2011 Nobel Prize for Literature Taken Home by Tomas Transtromer

06 Octubre 2011

Today the winner for Sweden’s Nobel Prize in Literature didn’t have to travel far to accept the prestigious award.

Katie Manning >
authenticated user Corresponsal

Tomas Transtromer, an 80-year-old Swedish poet, suffered a severe stroke 20 years ago that left him with difficulties speaking and moving, but as indicated by this honor, his mind remains sharp. His poems explore the mysteries of the human mind. He has been called the most notable Scandinavian literary force since World War II.


This marks the first time since 1974 that a Swede has taken home the 10-million Swedish crowns or about 750-million Chilean pesos. His nickname in Sweden, the 'buzzard poet,’ comes from his chosen themes of nature, isolation and identity and his tendency to look at the world from above.


Two Chileans have taken home the literary award: Gabriela Mistral in 1945 and Pablo Neruda in 1971. Neruda still claims the number one spot as the poet most translated into English, but Transtromer is right behind him. 


Dave Bonta, a magazine editor, compared the Neruda and Transtromer in a blog post on Via Negitiva.

He wrote:

“Neruda sometimes wrote as much in one year as Tranströmer has written in a lifetime! The worldviews of the two poets also differ tremendously: contrast Neruda’s hatred of religion with Tranströmer’s great (albeit reticent) respect for spiritual experience. But one thing their poetry does have in common is a rich vocabulary of images from the natural world… Both men spent part of their lives on islands, which they seemed to regard as their truest homes — Isla Negra for Neruda, and Runmarö for Tranströmer.”

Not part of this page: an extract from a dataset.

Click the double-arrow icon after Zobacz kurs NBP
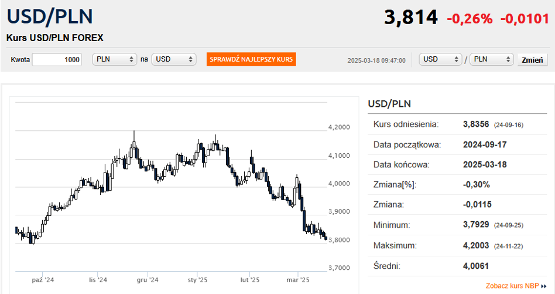 click(x=544, y=286)
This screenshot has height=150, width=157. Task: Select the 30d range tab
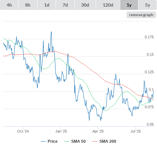(85, 5)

Here is a list of the Noble Prize winners of the past ten years and why they won:

TOMAS TRANSTRÖMER because, through his condensed, translucent images, he gives us fresh access to reality.

MARIO VARGAS LLOSA for his cartography of structures of power and his trenchant images of the individual's resistance, revolt, and defeat.

HERTA MÜLLER who, with the concentration of poetry and the frankness of prose, depicts the landscape of the dispossessed.

JEAN-MARIE GUSTAVE LE CLÉZIO author of new departures, poetic adventure and sensual ecstasy, explorer of a humanity beyond and below the reigning civilization.

DORIS LESSING that epicist of the female experience, who with scepticism, fire and visionary power has subjected a divided civilisation to scrutiny.

ORHAN PAMUK who in the quest for the melancholic soul of his native city has discovered new symbols for the clash and interlacing of cultures.

HAROLD PINTER who in his plays uncovers the precipice under everyday prattle and forces entry into oppression's closed rooms.

ELFRIEDE JELINEK for her musical flow of voices and counter-voices in novels and plays that with extraordinary linguistic zeal reveal the absurdity of society's clich s and their subjugating power

JOHN MAXWELL COETZEE who in innumerable guises portrays the surprising involvement of the outsider

IMRE KERTÉSZ for writing that upholds the fragile experience of the individual against the barbaric arbitrariness of history

V. S. NAIPAUL for having united perceptive narrative and incorruptible scrutiny in works that compel us to see the presence of suppressed histories.